Published Dec 9, 2007 11:02 PM

It is the elephant in the living room that the participants at Annapolis refused to see. While talking “peace” they have looked away from the military and economic war waged on the 1.4 million Palestinian people who live in Gaza.

Gaza is under siege. Israel, with the full backing of the U.S., has blockaded Gaza for six months. This barren strip of beach, overcrowded with refugees expelled from their homes in Palestine in 1948, was already the poorest and most overcrowded part of the occupied territories. Today, the civilian population is being slowly strangled, in violation of international law and human decency. Yet it was not a topic on the Annapolis “peace” agenda.

At the same time, Israel uses U.S.-supplied weapons to daily bomb Gaza neighborhoods.

According to the Nov. 27 British Guardian, after six months of blockade, the number of Gazans now depending on United Nations food handouts to survive is 1.2 million, or 86 percent of the population. The private sector recently collapsed due to the blockade, resulting in the loss of 80,000 jobs and an unemployment rate over 50 percent.

Israel has further reduced gasoline and diesel supplies entering Gaza, so that every gas station is now closed. This fuel is also used for cooking stoves. Israel plans to soon begin cutting electricity to Gaza.

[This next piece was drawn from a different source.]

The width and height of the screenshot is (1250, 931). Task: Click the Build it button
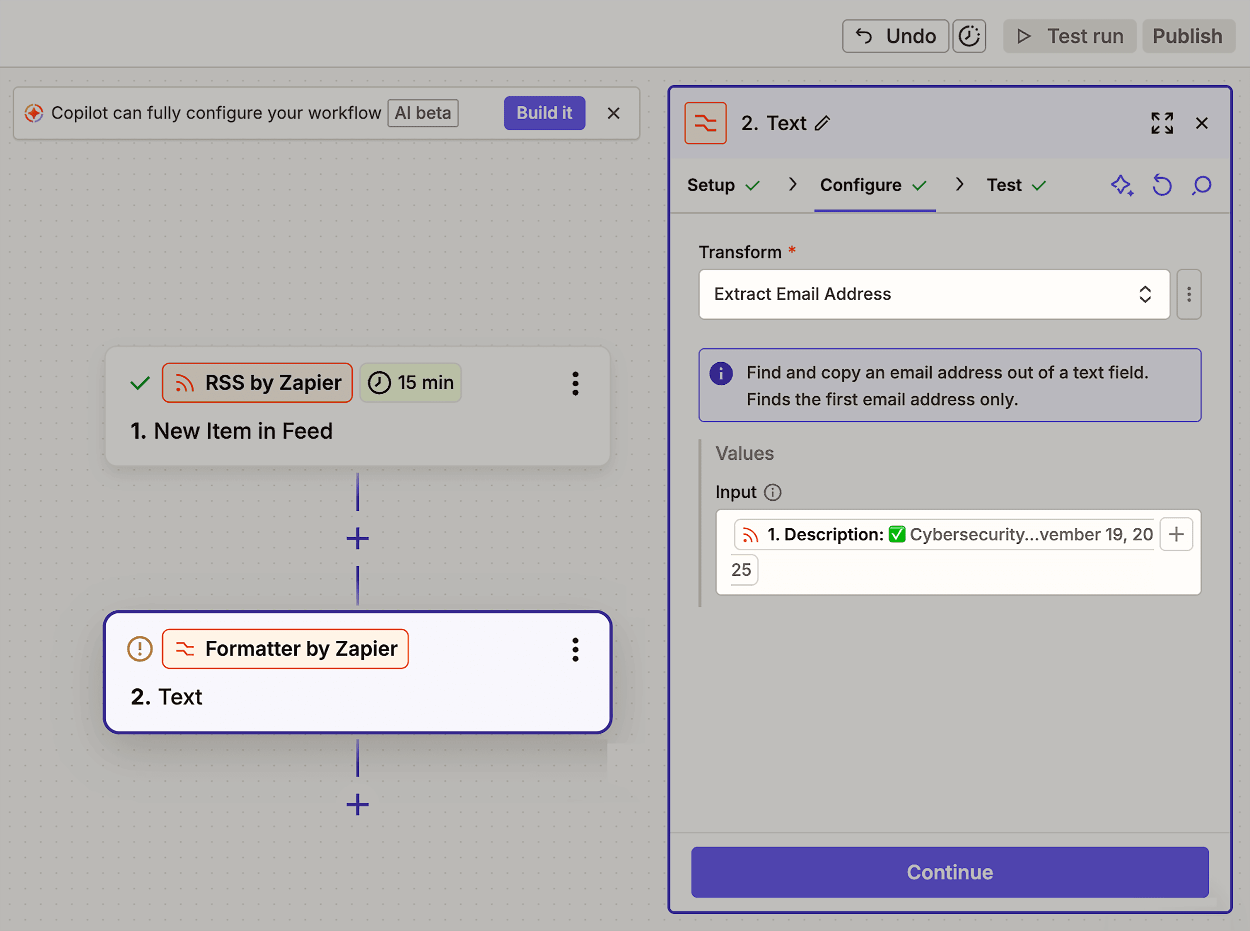544,113
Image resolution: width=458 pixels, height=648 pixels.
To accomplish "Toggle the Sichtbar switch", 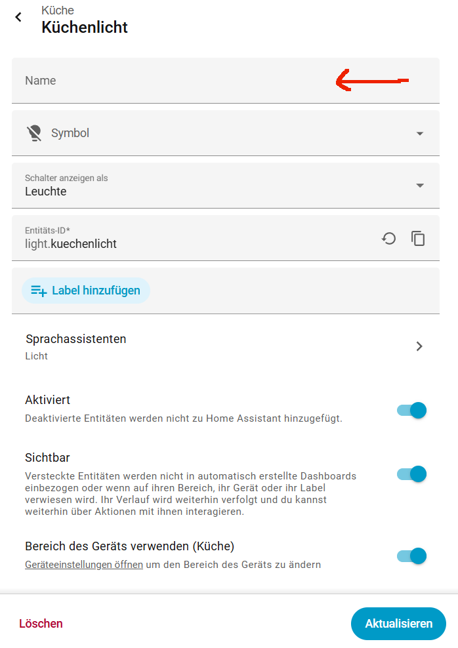I will point(411,474).
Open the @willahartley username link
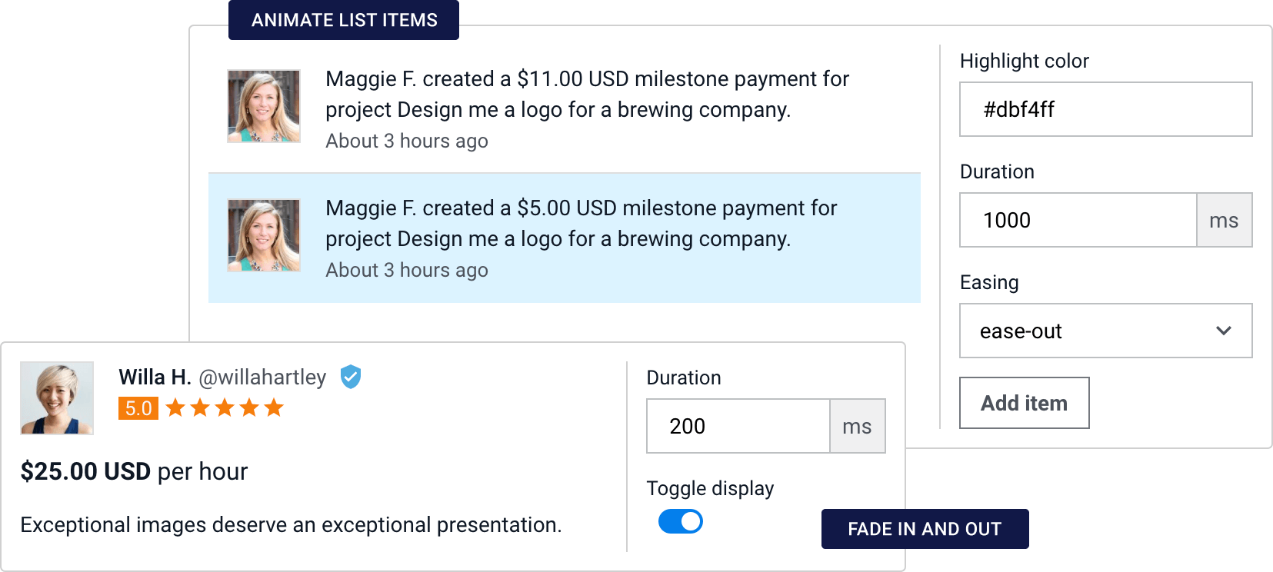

Infant mortality in Gaza is now 25 per 1,000 live births, and many expect it to climb, as Gaza is running low on medicines needed for the vulnerable. A Nov. 27 Guardian article, entitled “Sick are in the frontline as supplies and hope drain away for isolated Gazans,” quotes the health ministry in Gaza, which says there are no stocks left of 85 essential medicines, including chemotherapy drugs, strong antibiotics and several psychiatric drugs. For another 138 medications, there are stocks only for three months at most. Supplies of nitrous oxide for surgical anesthesia will run out in two weeks.

“Aid officials working in Gaza say the reality of life here is barely understood abroad. ‘You must be on the ground for days and weeks to begin to appreciate the full horror of the situation,’ said John Ging, the Gaza director of the U.N. Relief and Works Agency, which works with Palestinian refugees. ... ‘By what other definition or name can these sanctions be described, other than arbitrary collective punishment of a civilian population, helplessly caught in the middle of a conflict?’

“‘We are on the verge of a real catastrophe,’ added Raji Sourani, director of the Palestinian Center for Human rights. ‘What is the meaning of international law? Is it just something for academics to discuss? This is the law of the jungle.’”

It is up to the mass movement worldwide, and especially in the U.S., to defend the people of Gaza. Protests and meetings are needed to demand an end to this brutal blockade and to expose the U.S. role behind it.